2025年に発足する第二期トランプ政権の経済政策とその帰結はどのようなものになるだろうか。トランプ次期大統領は、選挙戦中に、すでに対中関税を60%に引き上げ、それ以外のすべての国に対して10%の関税を課す、と言ってきた。また、2024年11月26日には、就任初日に、メキシコ、カナダに対して25%の関税を課すという大統領令に署名すると発表した。これまでの演説等から判断する限り、第二期政権では、第一期政権の時よりもさらに関税を政策手段として活用することは確実だ。また、ロシアとウクライナの間の戦争も(おそらくウクライナへの支援終了で)すぐに終わらせる、と公言しており、国際政治への影響も大きくなる。
ただし、第一期トランプ政権からわかるように、関税は相手からの譲歩を引き出すための交渉手段であり、言っていることをそのまま実行するわけではないとする専門家も多い。二国間でアメリカに有利な条件を引き出すことができれば関税率を引き下げる、というシナリオだ。この場合、世界経済に大きな影響は出ないという楽観的な見方である。
数字が示す見事な「分断」
17-20年の第一期トランプ政権による対中制裁関税、そして22年に起きたロシアによるウクライナ侵攻は結果として西側諸国による対ロシア経済・金融制裁により、世界の貿易フローに大きな変化を生じさせた。ロシア制裁の結果、G7を中心とする西側諸国からロシアへの輸出入は大きく減少した。
侵攻前の21年と制裁後の23年を比べると、アメリカからロシアへの輸出は90.6%、輸入は84.6%の減少である。一方、アメリカから中国への輸出は21年から23年にかけて2.4%の減少、中国からの輸入は15.3%下落した。この間、G7の各国から、G7内の国との輸出入は11.9%増と、順調に伸びている。中国とロシアとの間の貿易も63.9%増と大きく伸びた。

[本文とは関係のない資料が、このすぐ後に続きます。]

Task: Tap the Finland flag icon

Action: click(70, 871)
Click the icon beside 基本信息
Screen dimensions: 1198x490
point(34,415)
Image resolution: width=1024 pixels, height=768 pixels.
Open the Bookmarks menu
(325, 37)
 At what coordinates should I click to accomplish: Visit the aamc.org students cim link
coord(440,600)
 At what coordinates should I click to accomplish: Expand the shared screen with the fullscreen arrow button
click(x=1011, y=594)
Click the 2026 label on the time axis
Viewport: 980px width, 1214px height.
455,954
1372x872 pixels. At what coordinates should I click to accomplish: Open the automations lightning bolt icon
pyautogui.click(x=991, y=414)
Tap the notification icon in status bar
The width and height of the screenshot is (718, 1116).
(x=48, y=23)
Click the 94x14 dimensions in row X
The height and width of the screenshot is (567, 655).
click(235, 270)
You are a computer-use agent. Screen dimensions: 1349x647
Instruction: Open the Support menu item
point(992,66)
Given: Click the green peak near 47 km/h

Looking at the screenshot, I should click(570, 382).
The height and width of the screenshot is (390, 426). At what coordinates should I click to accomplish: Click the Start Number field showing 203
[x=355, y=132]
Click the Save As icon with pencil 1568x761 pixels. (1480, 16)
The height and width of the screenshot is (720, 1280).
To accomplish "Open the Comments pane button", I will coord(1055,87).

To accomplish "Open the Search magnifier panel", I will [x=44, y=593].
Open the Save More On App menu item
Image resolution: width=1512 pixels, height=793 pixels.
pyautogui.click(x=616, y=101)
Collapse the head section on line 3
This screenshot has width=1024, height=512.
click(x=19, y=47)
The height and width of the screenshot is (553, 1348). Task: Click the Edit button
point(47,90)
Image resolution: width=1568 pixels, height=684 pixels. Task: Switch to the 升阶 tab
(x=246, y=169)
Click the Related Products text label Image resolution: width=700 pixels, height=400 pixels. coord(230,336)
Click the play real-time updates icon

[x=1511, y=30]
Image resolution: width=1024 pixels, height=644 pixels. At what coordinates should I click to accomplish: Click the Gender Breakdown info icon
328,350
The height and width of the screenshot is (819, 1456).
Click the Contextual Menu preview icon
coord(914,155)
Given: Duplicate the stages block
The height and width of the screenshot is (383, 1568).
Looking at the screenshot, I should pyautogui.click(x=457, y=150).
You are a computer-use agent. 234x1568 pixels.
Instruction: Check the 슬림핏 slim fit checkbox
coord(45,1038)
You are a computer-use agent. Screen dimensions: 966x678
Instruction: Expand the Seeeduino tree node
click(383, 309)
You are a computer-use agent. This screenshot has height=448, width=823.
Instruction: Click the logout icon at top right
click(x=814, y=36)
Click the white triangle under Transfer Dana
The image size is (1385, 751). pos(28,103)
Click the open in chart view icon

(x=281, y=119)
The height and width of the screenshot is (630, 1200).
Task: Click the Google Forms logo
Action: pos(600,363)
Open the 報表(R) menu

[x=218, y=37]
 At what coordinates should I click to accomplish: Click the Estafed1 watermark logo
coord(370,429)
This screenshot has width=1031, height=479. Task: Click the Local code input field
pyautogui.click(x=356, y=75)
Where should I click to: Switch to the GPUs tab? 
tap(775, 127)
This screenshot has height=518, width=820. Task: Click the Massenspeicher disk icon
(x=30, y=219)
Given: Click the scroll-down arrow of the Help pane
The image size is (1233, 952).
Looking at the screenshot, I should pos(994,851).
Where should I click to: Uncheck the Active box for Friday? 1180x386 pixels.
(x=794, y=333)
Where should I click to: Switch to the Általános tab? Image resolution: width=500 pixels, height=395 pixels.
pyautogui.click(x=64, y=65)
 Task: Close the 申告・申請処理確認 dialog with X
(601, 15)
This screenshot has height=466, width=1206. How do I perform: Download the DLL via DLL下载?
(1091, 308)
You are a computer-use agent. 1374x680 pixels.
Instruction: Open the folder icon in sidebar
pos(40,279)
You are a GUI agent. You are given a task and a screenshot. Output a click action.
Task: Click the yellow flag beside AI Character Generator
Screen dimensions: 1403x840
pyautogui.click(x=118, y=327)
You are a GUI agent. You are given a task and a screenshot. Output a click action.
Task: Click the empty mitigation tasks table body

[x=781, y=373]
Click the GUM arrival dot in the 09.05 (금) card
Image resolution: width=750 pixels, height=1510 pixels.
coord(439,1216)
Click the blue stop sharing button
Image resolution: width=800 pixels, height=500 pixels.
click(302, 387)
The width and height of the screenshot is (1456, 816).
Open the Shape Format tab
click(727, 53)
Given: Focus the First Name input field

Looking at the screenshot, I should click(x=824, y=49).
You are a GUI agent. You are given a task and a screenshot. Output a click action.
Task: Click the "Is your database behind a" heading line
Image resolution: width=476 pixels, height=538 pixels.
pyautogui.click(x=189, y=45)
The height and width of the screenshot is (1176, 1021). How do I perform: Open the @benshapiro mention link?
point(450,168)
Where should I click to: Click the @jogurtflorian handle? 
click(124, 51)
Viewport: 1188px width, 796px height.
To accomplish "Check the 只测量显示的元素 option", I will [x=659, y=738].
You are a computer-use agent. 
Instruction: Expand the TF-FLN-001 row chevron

中ロと西側諸国との分断は、両方と良好な関係を維持するいわゆるグローバル・サウス(以下G-South)諸国が一番の恩恵を受けた。西側諸国への輸出のハードルがあがってしまった中国・ロシアから安価な原油・ガス・製造業製品を輸入する一方、西側諸国への輸出も中国からの輸出減の穴埋めをするように増加したからである。